List containing the results of the function applied on each element of the column

Return type

List

helpers.extract_json(base_url, end_url, page)[source]

Extract data from webpage by appending Base_url+page+End_url

Parameters
  • base_url (str) – Base URL

  • end_url (str) – End URL

  • page (str) – The page number

Returns

Response from the webpage

Return type

Dict

helpers.get_datetime(date_str, year=True)[source]

Converts string Datetime to Datetime Object

Parameters
  • date_str (str) – Datetime in String

  • year (bool) – If True, extracts returns the year

Returns

Datetime object

Return type

Datetime

helpers.get_formatted_date(data, format_='%m%d%Y')[source]

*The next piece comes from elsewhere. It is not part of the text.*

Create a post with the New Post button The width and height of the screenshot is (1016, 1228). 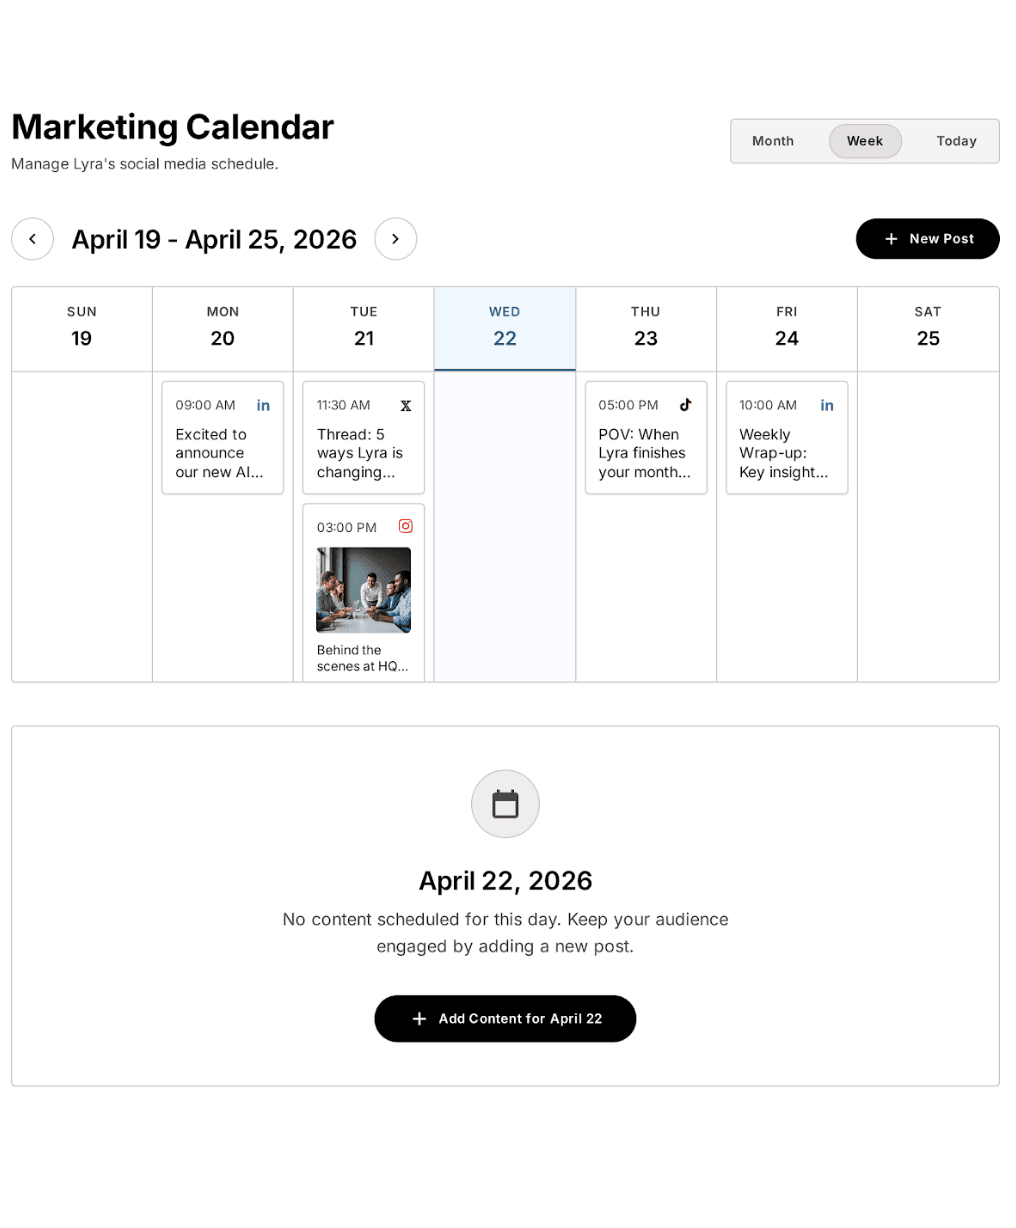coord(927,239)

Function to format date in a required format

Parameters
  • data (List) – List of dates as string

  • format (str) – Format in which date should be returned

Returns

Formatted date

Return type

Datetime

helpers.get_keys(text, ngram=1, ntop=10, generator='Spacy')[source]

Function to extract keywords from a text using a chosen generator

Parameters
  • text (str) – The text from which keywords are to be extracted

  • ngram (int) – No of words used for Ngram

  • ntop (int) – The no of top keywords to be extracted

  • generator (str) – The algorithm to be used for keyword extraction

Returns

List of Keywords

Return type

List

helpers.get_request(url, headers, data='')[source]

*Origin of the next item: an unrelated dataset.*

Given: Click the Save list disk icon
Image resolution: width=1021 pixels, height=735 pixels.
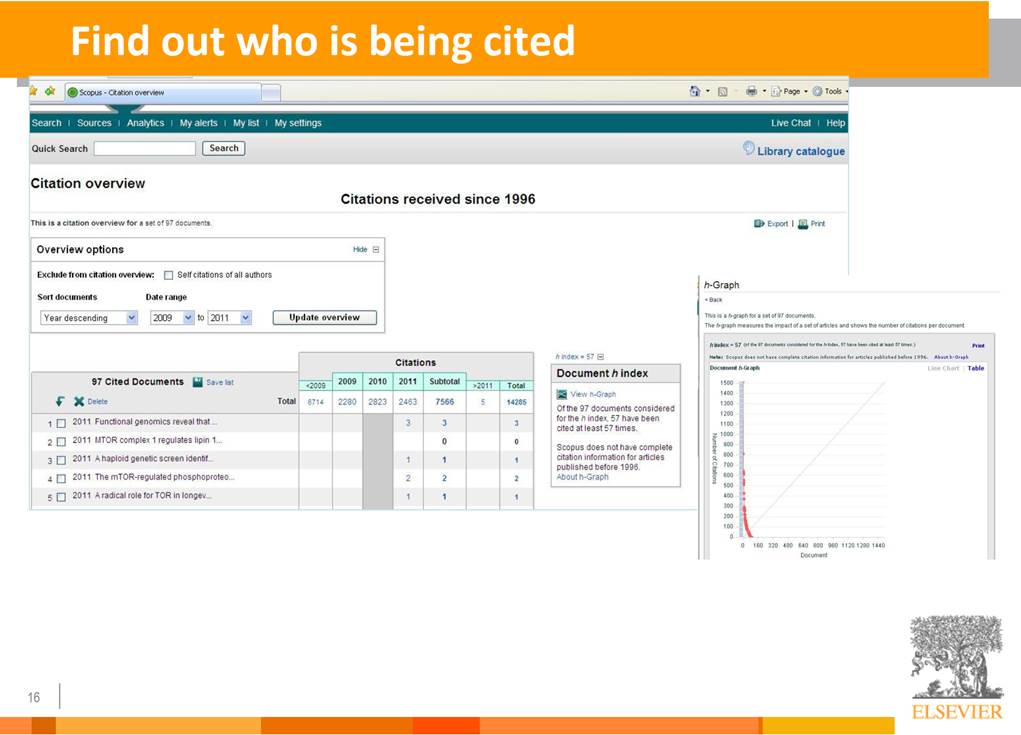Looking at the screenshot, I should tap(198, 382).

Retrieves a webpage with the desired header and payload data and returns the text data

Parameters
  • url (str) – URL from which data needs to be extracted

  • headers (List) – headers for the url

  • data (Dict) – Payload data

Returns

Response from the webpage in text

Return type

Str

helpers.merge_databases(dset1, dset2, on, how='inner')[source]

Function to merge two_datasets with key as ‘on’

Parameters
  • dset1 (Pandas.DataFrame) – Dataset 1

  • dset2 (Pandas.DataFrame) – Dataset 2

  • on (str) – Column on which datasets are to be merged

  • how (str) – Type of join

Returns

Merged datafram

Return type

Pandas.DataFrame

helpers.parallelize(n_cores, func, arg1)[source]

Function to Parallelize the task on multiple CPU thread

Parameters
  • n_cores (int) – No of cores of CPU to be used

  • func (Function()) – The function which needs to be parallelized

  • arg1 (str) – List[list of elements, len(list of elements)]

Returns

List containing the results of the function applied on each element in arg1[0]

Return type

List

helpers.save_pandas_to_csv(df, output_path, index)[source]

Saves the dataset to CSV file

Parameters
  • output_path (str) – Path where the file needs to be saved

  • index (bool) – Whether index should be included while saving

Returns

None

helpers.tokenize(phrase, k=3)[source]

Function which preprocess and tokenize a given phrase

Parameters
  • phrase (str) – Phrase to be tokenized

  • k (str) – Minimum length for a words for it to be retained in the text

Returns

Processed tokens

Return type

List